Filhos de Lameque
“E disse Lameque a suas mulheres Ada e Zilá: Ouvi a minha voz; vós, mulheres de Lameque, escutai as minhas palavras; porque eu matei um homem por me ferir, e um jovem por me pisar” (Gênesis 4:23)
Pouco depois de registrar a queda do homem, o escritor de Gênesis relata a depravação total em que a humanidade se encontrava. Caim, movido por seu ódio velado contra Deus, mata o próprio irmão e, ao ser confrontado pelo Senhor, endurece-se à possibilidade de arrependimento (Gênesis 4.9,14), evidenciando a profunda corrupção que o pecado causou no homem.
Mais adiante, encontramos a declaração do próprio Senhor acerca do caminho que o homem escolheu seguir:
“O fim de toda carne é vindo perante a minha face; porque a terra está cheia de violência; e eis que os desfarei com a terra.” (Gênesis 6.13)
Embora não encontremos, nas Escrituras, registros precisos e detalhados sobre o estágio de depravação daquela sociedade, podemos, por meio de algumas declarações registradas por Moisés em Gênesis, compreender quão deplorável é o homem afastado de seu Senhor.
Uma dessas declarações é a fala de Lameque, o primeiro homem a desprezar o princípio da monogamia estabelecido por Deus:
“Matei um homem por me ferir, e um jovem por me pisar.”
É importante lembrar, contudo, que há dois homens identificados no texto bíblico como Lameque: um é filho de Matusalém e pai de Noé; o outro, filho de Metusael e pai de Jabal, Jubal, Tubalcaim e Naamá, este é quem o texto bíblico registra como sendo imoral e violento.
“Matei um homem por me ferir, e um jovem por me pisar”
A declaração de Lameque, por mais hedionda que possa ser, não nos é estranha. O mais trágico, contudo, é que não se trata de um instinto primitivo, mas do estado em que se encontra o coração depravado humano.
Sabemos que o século XX foi um dos mais, senão o mais, sangrento de toda a história humana. Duas grandes guerras, centenas de conflitos armados de diferentes proporções e regimes tirânicos marcaram esse período.
Ainda assim, afirmo, sem ressalvas, que nossa geração se assemelha, e muito, a Lameque. Gloriamo-nos de grandes feitos e avanços, mas permanece latente em nossa sociedade o desejo de retaliar à mínima ofensa. Há um anseio contínuo por vingança, por sangue, por morte.

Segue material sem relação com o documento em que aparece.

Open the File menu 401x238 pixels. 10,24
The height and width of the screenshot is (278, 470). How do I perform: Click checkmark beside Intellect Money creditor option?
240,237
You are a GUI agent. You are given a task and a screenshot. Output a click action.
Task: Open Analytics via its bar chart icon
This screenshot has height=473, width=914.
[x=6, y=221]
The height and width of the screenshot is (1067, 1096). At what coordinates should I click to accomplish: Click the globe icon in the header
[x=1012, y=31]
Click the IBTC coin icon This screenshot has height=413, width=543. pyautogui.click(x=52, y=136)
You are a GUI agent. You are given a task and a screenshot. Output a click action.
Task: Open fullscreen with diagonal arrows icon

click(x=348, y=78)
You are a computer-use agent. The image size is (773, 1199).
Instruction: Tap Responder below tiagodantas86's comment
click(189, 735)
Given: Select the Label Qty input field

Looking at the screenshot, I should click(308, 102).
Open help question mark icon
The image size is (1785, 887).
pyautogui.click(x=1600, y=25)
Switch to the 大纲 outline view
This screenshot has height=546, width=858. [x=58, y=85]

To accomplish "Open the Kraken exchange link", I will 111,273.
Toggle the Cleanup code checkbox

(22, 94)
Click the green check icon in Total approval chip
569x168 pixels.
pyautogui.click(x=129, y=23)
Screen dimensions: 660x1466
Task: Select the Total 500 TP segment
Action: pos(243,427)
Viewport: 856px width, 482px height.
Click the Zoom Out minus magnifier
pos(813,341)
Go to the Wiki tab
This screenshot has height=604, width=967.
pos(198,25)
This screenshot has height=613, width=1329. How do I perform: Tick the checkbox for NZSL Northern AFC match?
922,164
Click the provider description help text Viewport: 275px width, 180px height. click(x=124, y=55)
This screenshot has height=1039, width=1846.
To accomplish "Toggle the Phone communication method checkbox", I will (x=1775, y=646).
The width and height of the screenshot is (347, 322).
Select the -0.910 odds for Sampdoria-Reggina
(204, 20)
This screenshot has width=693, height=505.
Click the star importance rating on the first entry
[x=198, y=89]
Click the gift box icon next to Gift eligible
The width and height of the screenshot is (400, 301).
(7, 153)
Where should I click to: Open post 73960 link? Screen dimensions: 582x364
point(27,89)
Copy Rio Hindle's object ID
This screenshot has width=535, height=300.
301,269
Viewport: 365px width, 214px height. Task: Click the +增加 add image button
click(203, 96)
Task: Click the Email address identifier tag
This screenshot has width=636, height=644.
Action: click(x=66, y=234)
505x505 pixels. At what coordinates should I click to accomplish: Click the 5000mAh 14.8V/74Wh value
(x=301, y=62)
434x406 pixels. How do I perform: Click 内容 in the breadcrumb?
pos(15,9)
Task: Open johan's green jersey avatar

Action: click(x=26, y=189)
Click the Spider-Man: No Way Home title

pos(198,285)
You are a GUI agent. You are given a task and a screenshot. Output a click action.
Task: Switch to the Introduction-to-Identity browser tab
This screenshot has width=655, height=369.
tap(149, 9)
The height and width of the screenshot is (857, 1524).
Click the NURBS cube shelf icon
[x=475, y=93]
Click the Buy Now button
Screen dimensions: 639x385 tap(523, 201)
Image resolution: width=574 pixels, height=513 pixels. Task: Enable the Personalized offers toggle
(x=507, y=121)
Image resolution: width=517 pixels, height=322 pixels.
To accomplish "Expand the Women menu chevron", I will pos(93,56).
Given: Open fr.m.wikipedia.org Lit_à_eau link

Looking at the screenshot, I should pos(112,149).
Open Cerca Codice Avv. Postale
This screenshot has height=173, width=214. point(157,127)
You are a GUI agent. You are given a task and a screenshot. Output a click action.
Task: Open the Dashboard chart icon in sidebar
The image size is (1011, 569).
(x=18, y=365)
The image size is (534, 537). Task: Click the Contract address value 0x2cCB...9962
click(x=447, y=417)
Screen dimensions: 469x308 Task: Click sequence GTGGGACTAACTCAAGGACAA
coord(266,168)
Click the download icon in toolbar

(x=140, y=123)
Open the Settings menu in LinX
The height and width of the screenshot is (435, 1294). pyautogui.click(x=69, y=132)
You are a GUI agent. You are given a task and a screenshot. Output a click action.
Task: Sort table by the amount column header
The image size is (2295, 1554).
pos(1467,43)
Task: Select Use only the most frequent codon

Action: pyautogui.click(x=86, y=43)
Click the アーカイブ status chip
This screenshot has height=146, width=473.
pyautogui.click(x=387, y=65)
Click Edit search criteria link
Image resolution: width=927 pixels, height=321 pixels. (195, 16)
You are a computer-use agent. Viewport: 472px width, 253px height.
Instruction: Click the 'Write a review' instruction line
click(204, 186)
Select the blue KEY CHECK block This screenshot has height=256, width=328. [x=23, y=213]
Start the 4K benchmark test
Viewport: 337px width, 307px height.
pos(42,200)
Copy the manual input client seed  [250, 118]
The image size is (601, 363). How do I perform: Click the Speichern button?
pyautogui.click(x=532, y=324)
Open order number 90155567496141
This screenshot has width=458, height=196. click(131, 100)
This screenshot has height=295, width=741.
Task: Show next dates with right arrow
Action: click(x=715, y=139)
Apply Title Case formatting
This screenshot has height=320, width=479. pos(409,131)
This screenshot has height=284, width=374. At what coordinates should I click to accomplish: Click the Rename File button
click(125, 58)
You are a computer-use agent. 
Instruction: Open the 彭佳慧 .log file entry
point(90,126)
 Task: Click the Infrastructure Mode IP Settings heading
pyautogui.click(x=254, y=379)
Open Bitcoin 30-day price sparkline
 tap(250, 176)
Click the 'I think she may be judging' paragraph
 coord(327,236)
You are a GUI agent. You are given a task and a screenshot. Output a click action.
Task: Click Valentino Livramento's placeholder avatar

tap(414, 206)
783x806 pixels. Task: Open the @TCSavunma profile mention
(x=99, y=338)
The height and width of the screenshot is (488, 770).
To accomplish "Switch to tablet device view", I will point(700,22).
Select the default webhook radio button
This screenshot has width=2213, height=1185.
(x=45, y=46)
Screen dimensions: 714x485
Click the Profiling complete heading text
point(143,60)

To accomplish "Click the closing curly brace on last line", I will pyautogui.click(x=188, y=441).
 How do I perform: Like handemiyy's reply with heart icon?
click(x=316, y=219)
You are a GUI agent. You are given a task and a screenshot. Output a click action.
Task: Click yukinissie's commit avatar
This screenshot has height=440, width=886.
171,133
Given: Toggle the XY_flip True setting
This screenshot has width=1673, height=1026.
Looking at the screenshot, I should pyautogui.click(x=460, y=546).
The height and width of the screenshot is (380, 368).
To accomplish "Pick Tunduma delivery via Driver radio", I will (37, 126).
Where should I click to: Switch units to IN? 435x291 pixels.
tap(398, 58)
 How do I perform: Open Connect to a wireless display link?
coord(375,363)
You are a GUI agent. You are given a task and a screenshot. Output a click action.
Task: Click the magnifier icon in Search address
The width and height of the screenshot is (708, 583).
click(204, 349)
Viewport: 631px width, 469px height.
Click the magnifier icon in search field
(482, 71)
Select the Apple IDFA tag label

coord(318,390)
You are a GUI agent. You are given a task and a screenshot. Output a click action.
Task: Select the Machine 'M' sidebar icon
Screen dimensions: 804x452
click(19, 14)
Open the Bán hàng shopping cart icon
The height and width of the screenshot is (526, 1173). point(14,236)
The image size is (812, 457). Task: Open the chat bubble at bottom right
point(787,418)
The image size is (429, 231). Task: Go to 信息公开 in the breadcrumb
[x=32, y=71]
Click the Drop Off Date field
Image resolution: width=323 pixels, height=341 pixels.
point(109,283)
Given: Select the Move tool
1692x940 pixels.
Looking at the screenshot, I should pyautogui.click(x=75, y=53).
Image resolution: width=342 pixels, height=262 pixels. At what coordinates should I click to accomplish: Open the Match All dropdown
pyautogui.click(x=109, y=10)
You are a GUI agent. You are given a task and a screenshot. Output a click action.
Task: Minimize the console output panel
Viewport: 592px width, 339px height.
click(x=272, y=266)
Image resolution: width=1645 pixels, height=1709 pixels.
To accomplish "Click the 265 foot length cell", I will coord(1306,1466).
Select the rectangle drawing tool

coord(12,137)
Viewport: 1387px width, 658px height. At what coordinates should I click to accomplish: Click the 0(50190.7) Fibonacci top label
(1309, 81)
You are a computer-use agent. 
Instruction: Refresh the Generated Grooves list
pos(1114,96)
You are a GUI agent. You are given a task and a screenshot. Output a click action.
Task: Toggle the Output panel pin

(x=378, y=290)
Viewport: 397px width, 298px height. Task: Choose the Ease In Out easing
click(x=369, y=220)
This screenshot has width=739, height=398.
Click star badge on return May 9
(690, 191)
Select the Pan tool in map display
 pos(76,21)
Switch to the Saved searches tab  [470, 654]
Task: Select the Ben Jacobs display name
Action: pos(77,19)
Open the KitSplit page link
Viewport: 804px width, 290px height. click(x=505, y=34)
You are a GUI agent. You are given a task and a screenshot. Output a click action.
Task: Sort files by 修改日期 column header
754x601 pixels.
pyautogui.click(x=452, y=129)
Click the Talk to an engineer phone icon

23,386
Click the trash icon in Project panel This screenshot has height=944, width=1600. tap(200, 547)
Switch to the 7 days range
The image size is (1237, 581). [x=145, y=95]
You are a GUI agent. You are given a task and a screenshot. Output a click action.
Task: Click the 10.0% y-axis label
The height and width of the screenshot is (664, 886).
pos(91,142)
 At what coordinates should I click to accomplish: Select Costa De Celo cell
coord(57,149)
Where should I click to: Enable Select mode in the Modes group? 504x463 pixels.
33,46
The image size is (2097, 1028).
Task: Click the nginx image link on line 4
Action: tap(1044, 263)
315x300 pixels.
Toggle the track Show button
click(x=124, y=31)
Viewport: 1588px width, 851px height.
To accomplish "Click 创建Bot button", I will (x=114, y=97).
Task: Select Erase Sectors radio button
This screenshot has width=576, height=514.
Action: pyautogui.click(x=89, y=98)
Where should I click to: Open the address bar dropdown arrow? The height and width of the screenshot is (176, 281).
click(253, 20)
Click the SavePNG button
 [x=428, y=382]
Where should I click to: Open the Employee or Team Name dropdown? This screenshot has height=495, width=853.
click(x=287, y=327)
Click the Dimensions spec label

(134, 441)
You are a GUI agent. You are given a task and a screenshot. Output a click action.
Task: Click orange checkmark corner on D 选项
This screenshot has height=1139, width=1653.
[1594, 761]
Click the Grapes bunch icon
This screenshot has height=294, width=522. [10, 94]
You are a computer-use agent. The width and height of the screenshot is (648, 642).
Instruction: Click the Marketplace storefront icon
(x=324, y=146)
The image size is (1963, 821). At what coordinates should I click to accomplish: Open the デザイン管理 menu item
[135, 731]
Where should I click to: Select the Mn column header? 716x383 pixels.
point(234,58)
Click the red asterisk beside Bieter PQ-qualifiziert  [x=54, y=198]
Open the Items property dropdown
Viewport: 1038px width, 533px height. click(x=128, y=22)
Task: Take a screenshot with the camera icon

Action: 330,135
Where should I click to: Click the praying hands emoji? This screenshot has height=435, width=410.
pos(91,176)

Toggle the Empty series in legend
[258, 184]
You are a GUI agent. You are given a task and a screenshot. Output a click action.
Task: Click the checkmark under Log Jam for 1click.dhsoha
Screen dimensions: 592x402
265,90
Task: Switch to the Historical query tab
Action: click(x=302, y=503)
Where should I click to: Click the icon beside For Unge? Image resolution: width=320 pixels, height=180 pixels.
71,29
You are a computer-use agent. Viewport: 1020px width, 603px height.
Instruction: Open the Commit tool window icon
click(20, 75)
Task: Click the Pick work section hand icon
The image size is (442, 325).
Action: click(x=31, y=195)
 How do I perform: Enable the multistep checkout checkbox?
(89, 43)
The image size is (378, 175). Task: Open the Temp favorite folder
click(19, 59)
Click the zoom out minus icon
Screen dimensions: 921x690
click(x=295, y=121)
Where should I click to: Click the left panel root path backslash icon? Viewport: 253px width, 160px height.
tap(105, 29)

Nossa geração tem bebido da mesma fonte de Lameque, alimentando-se do mesmo rancor de Caim e entronizando o mesmo desejo homicida que pertence ao diabo. Talvez sejamos ainda mais depravados que os homens daquele tempo, pois não apenas nos orgulhamos do sangue derramado, como também celebramos os que o derramam.
E o mais lamentável é ver cristãos nominais juntando-se ao coro que exalta a violência, celebrando o reino de destruição instaurado por Satanás.
Quantas vezes, mesmo sem verbalizar, nutrimos em nossos corações o mesmo princípio de vida de Lameque? Estamos realmente conscientes do valor da vida humana diante de Deus, independentemente do que o homem seja ou tenha se tornado? Teríamos nos esquecido de que todos, sem exceção, são condenáveis diante do Senhor?
A genealogia de Caim e Sete
Os capítulos 4 e 5 de Gênesis nos apresentam um contraste poderoso: de um lado, a linhagem de Caim, marcada pelo sangue e pela crueldade; do outro, a linhagem de Sete, marcada por homens que invocavam o nome do Senhor.
Lemos que Sete gerou Enos, e este começou a invocar o Deus de seus antepassados, o Deus que havia sido esquecido pela humanidade. Depois lemos sobre Enoque, o homem que andou com Deus. E ainda, sobre Lameque (filho de Matusalém), que profetizou sobre o consolo que viria através de seu filho Noé.
Hoje, essa mesma dicotomia permanece visível. De um lado, estão os filhos de Lameque, os que cantam orgulhosos o sangue que derramaram, que enaltecem a morte do próximo e que entronizam assassinos, justiceiros e vingadores. Do outro lado, estão os filhos de Sete, os que seguem os passos de Enoque, obedecem como Noé e não se conformam com a crueldade de sua geração, nem com o desejo profano por sangue.
São homens e mulheres que buscam refúgio em Deus, enquanto o restante da sociedade busca segurança em suas armas, em seus próprios meios, ou em seus representantes militares. São aqueles que não estão dispostos a negociar sua fé, nem a trocar a esperança no Rei eterno por uma ilusão forjada por um partidarismo pseudocristão Ser filho de Sete, hoje, é resistir à cultura da violência com mansidão, fidelidade e santidade. É viver como Enoque, em comunhão com Deus, mesmo que ao redor todos exaltem a espada.